De prijzen in het algemeen stijgen ook, daarom wordt de stijging van de contributieprijzen ook vergeleken met de inflatie, die tussen januari 2023 en januari 2025 ongeveer 3,5% bedroeg[1]. Het gaat dan over een reële stijging of daling (tot 6% gemiddeld).
Het blijkt dat ook na de verrekening van de inflatie voor bijna alle sporttakken en leeftijdscategorieën de contributieprijzen zijn gestegen. Alleen bij voetbal, toerfietsen en wandelen was een reële daling te zien.

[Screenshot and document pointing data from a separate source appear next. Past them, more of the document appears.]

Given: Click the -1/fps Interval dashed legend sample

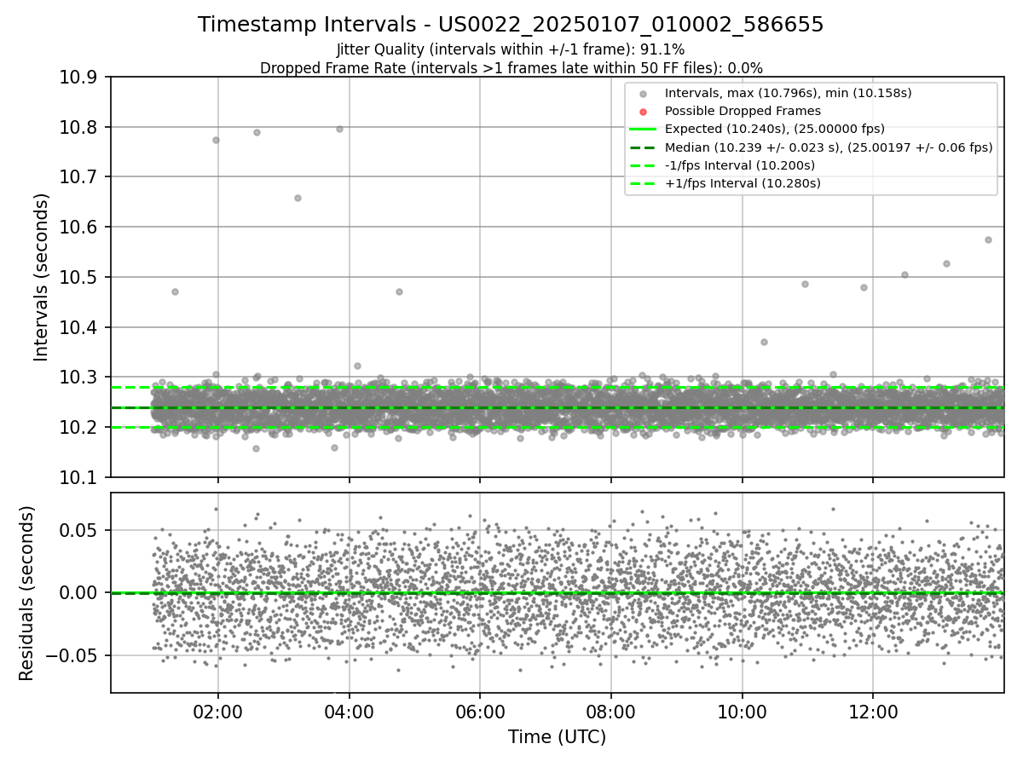Looking at the screenshot, I should pyautogui.click(x=643, y=165).
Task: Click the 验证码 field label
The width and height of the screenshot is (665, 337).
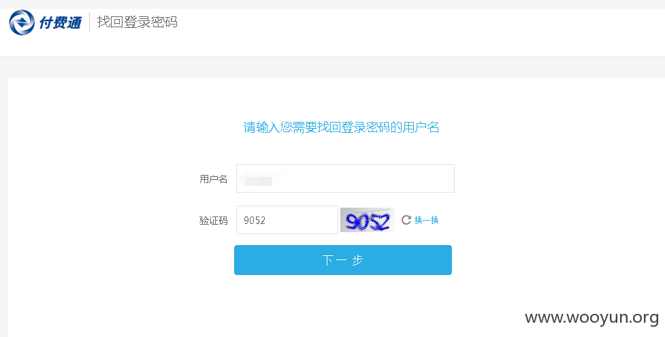Action: [213, 221]
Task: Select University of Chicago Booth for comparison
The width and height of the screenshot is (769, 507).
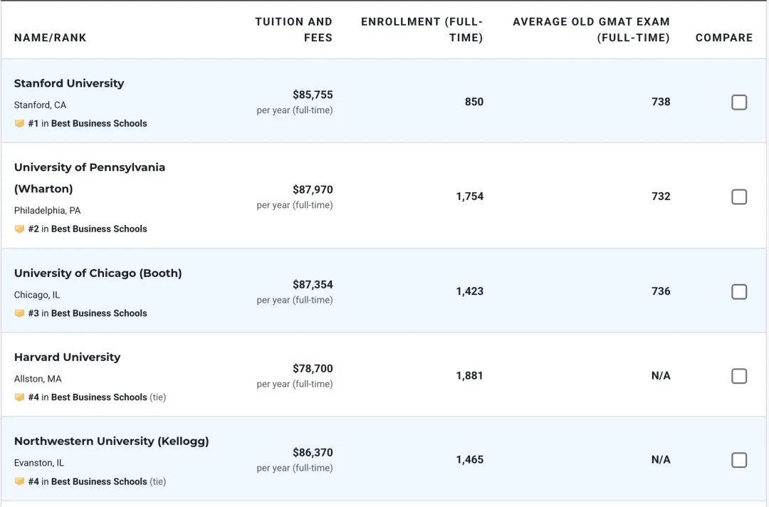Action: pyautogui.click(x=739, y=292)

Wat opvalt is dat de prijzen van de pupillen bij de meeste sporten de meeste stijging laten zien[1].
In de toegangsprijsmonitor zijn de toegangsprijzen van zwembaden, ijsbanen en klim- en boulderhallen tussen 2023/2024 vergeleken met het seizoen 2022/2023. De inflatie tussen januari 2023 en januari 2024 bedroeg ongeveer 3%[2]. Bij alle sportaanbieders zien we een reële stijging van de toegangsprijs, rond de 3% met enkele uitschieters bij boulderen bij de jeugd[3].

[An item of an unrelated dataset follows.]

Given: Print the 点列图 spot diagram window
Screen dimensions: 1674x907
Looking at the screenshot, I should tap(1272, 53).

Contributie- en toegangsprijsmonitor
Sinds het seizoen 2016/2017 volgen het Mulier Instituut en de Hogeschool Arnhem en Nijmegen en sinds 2019 Fontys jaarlijks de contributies en toegangsprijzen in Nederland. Sinds 2020 beschrijven zij ook de toegangsprijzen van zwembaden, ijshallen en klim- en boulderhallen in een aparte monitor. Deze wordt sinds 2024 om de twee jaar uitgebracht. Goed om te weten: elk jaar legt de monitor andere accenten qua type sporten en qua maatschappelijke ontwikkelingen. De prijzen worden vergeleken met de inflatie, waarbij de verandering na de controle van de inflatie een reële stijging of daling wordt genoemd.
Trend van de afgelopen jaren
Vanaf 2022 was er een sterke inflatie, tot wel 10%[2]. Vanaf die jaren stegen de contributieprijzen minder hard dan de inflatie. De verenigingen durfden de contributieprijzen nog niet extreem te verhogen of de verhoging lag al eerder vast.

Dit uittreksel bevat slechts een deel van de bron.